But Happier Than Ever felt like a true example of a pop artist not knowing what direction to turn next after conquering their own league. Eilish’s somber era was confessional, stirring, tortured and delicate—but the music didn’t pack the heft of its predecessor, though songs like “Getting Older,” “NDA” and “Male Fantasy” were (and are) quite good. To understand the power of Billie Eilish, however, requires you to make peace with her being the kind of musician with such a level of no-nonsense talent that she can still rain on your favorite artist’s parade even when she doesn’t have a new album to campaign for. She won Record of the Year for standalone single “Everything I Wanted” in 2021 (the same year she won Best Original Song at the Oscars for “No Time to Die”) and then crushed the hopes of Taylor Swift, Dua Lipa, Miley Cyrus, SZA, Jon Batiste and Olivia Rodrigo by winning Song of the Year for “What Was I Made For?” In other words, it is becoming obvious that every year might very well be Billie Eilish’s year. We better get used to it. She’s won nine Grammys (and two Golden Globes, two Oscars) in five years; her new album, HIT ME HARD AND SOFT, will add to that tally come next February.

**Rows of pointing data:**
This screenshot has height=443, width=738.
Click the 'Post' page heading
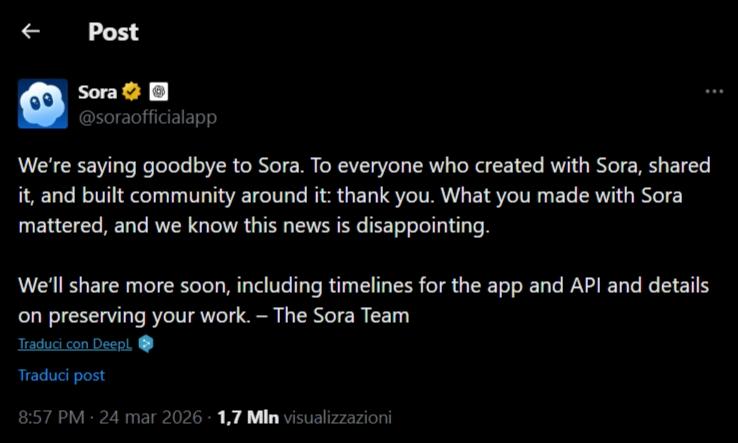click(113, 31)
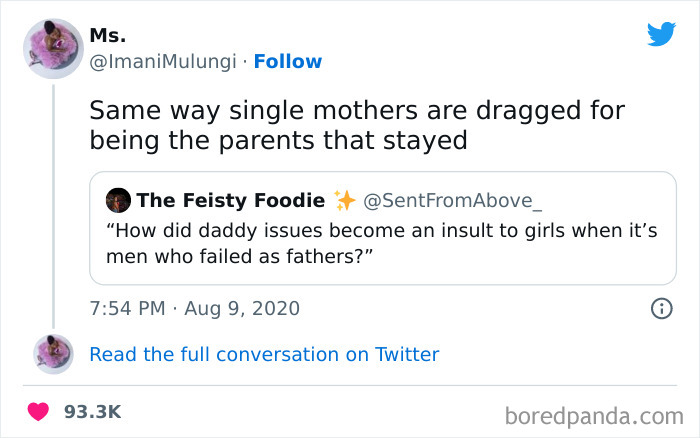The image size is (700, 438).
Task: Open The Feisty Foodie small avatar
Action: (x=117, y=200)
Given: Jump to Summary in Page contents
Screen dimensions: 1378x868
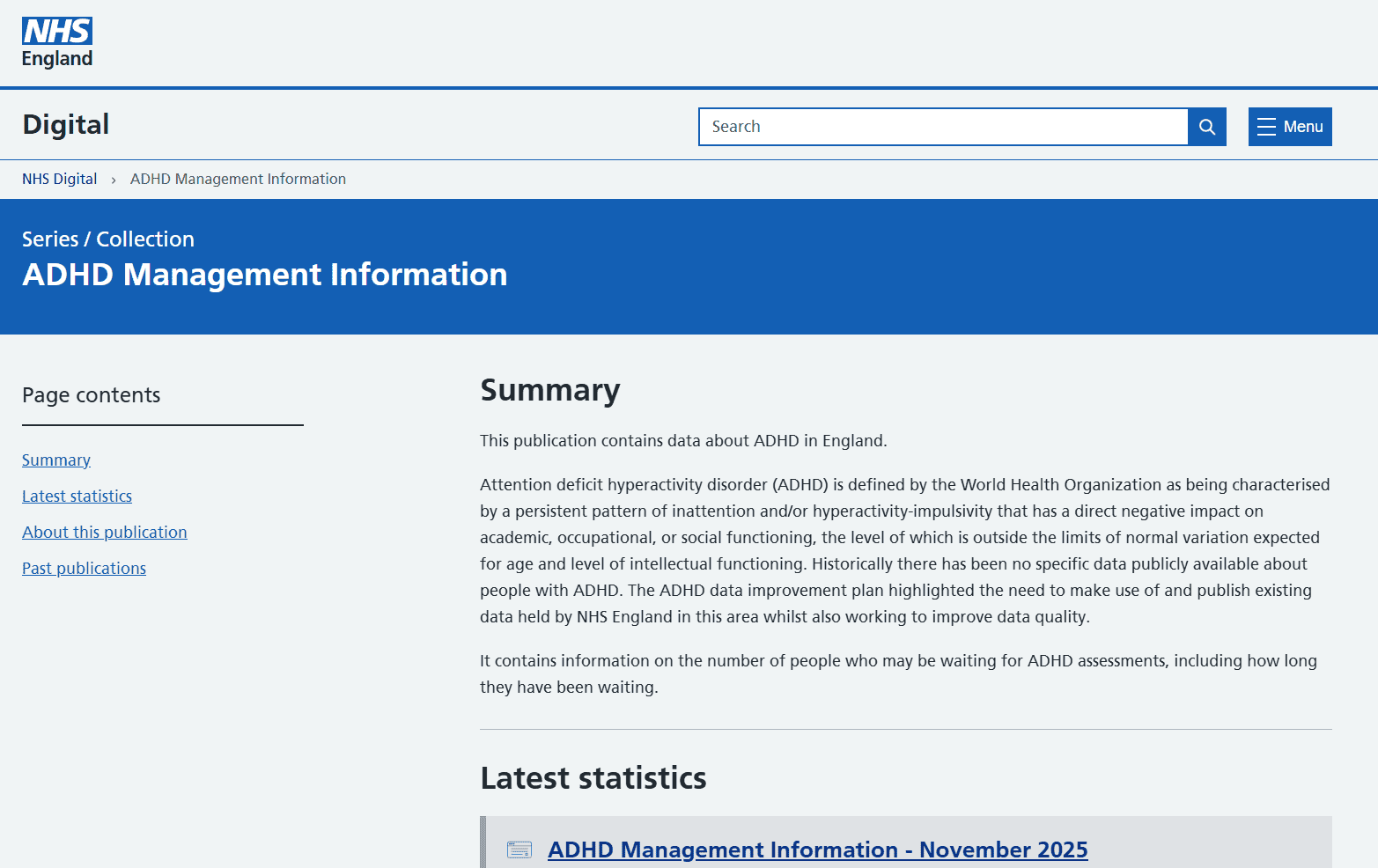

**What you need to do:**
- A) According to the passage on Billie Eilish, which standalone single won her Record of the Year in 2021?
- B) Can you print every line of the listing above, from first to last, without changing anything? Leave the pictures out of your answer.

**Answers for the exercise:**
- A) "Everything I Wanted"

- B)
This screenshot has height=443, width=738.
Click the 'Post' page heading
click(113, 31)
The image size is (700, 438).
Task: Open The Feisty Foodie small avatar
Action: (x=117, y=200)
Given: Jump to Summary in Page contents
Screen dimensions: 1378x868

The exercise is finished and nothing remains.